And it made me think of if error not equal nil,
because that's what I think of with Go,
which makes me think about error handling,
makes me think about undefined and nulls,
because oftentimes that's what you're checking out at the time.
And rock does not have a null or a error or a nil
or an undefined.
It also does not have an optional maybe thing,
but there's all, but still,
sometimes you have a thing, sometimes you don't.
So how do you handle the circumstance
where you might be getting some back something
and you might not?
Yeah, so I'm biased,
but I think Rock has the best story of this
of any programming language, but I'm biased.
So let me explain how it works.
So although we don't have something like option or maybe,
we do have result and result works pretty much the way
that it works in like Rust or OCam or something like that,
which is pretty much it's like maybe except that you have
the success, but also you have an error type.
So it's like, maybe it's like,
I either have this thing or I don't, so much like null.
Result is like, I either have this thing
or I have something else that's like an error
that explains like what went wrong.
So like oftentimes that could just be a string
that's like, you know, oh, I couldn't find this thing
because of, you know, whatever reason.
And a special case of that is you can just have like
nothing for the error type,
which is like an empty error type,
but there's no extra info.
And that kind of works the same way as maybe.
The reason that we have that particular design is like,
centralizing everything around result means that you can
improve a lot of ergonomics and say like,
this is just for saying I either have this thing or I don't
like when you're returning it from something,
as opposed to using it for like data modeling as well.
So it would be really weird to have, for example,
in your, I don't know, data model, you're like representing like here's a user or something
and like maybe they do or do not have an email address. It would be weird to put a result
in there and say like, oh, like they have an email address or like error, no email address
in my like data model. That's more of like a functions return result. Cause it's like
this operation succeeded or it failed. It's not really like about data.
That's the like FAQ entry of like, you know,
why do we choose not to have options?
So we do still have result.
Now, the reason I say I think we're the best
at error handling is actually something that's more to do
with what we call anonymous sum types.
So a lot of programming languages have a concept of,
I guess the most common term I've heard for this is algebraic data type. So this is something that a lot of programming languages have a concept of, I guess the most common term I've heard
for this is algebraic data type.
So this is something that a lot of people have said they want in Go.
And the low level version of this is what's called a tagged union.
That's what Zig calls them, for example, or C. And basically what it is, it's just like
you have some series of alternatives.
You can say, let's use like traffic light colors.
You have like red, green and blue.
A lot of languages have that concept
and it's called like an enum.
So it's like an enumeration of like three different options,
red, green and blue.
It's exhaustive, meaning that like,
if you have one of these stoplight color values,
you only have red or green or blue.
There's no such thing as like other,
that's not really a thing.
Now, if you want to introduce a concept of other,
what algebraic data types let you do is you can say red,
I said blue, what color traffic lights?
Red, green and blue.
I don't know, I was just rolling with it.
No, I'm just, I'm often like graphics land, right?
RGB, all right.
In this hypothetical world,
we have traffic lights that have blue in them.

#### Supplied material:
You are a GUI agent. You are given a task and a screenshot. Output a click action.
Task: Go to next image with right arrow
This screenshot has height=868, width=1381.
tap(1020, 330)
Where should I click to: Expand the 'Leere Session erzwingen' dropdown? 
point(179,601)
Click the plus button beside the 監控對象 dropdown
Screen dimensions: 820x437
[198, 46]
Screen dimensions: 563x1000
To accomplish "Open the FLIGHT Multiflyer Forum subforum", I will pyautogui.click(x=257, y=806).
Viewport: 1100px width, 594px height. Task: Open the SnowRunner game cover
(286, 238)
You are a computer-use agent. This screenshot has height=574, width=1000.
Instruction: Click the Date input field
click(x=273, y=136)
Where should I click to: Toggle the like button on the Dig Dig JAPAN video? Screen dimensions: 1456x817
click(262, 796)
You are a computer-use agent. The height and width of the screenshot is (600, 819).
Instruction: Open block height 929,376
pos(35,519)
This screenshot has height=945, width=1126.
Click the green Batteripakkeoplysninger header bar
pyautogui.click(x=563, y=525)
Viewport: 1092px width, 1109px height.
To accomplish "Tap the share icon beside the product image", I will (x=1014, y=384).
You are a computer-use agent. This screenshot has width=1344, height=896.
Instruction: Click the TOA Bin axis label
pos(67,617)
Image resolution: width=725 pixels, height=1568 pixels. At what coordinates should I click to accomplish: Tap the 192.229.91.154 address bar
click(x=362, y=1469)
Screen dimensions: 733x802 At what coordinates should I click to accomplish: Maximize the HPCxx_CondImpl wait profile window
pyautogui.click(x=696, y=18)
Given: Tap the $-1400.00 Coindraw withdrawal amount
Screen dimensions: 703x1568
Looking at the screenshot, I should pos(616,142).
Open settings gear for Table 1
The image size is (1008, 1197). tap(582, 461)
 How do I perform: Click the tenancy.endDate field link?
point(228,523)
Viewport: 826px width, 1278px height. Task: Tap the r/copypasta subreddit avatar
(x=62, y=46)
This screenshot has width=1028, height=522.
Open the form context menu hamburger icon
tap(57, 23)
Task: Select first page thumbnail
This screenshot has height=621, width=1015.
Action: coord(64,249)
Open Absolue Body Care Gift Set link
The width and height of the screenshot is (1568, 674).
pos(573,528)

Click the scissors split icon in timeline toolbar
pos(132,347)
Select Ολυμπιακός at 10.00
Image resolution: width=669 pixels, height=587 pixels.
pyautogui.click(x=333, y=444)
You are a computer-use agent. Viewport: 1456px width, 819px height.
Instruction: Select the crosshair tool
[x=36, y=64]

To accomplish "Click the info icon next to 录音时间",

#### Parts of the exercise:
a – Write out the stretch of the transcript from "So a lot of" through "traffic light colors.".
b – Answer these questions from the transcript:
(i) What is the low-level version of an algebraic data type called?
(ii) In the special case that works the same way as maybe, what is the error type?
(iii) What does the speaker say the claim about having the best error handling actually has more to do with?
Answer using only the transcript.

#### Written answers:
a –
So a lot of programming languages have a concept of,
I guess the most common term I've heard for this is algebraic data type. So this is something that a lot of programming languages have a concept of, I guess the most common term I've heard
for this is algebraic data type.
So this is something that a lot of people have said they want in Go.
And the low level version of this is what's called a tagged union.
That's what Zig calls them, for example, or C. And basically what it is, it's just like
you have some series of alternatives.
You can say, let's use like traffic light colors.

b –
(i) A tagged union.
(ii) Nothing: an empty error type with no extra info.
(iii) Anonymous sum types.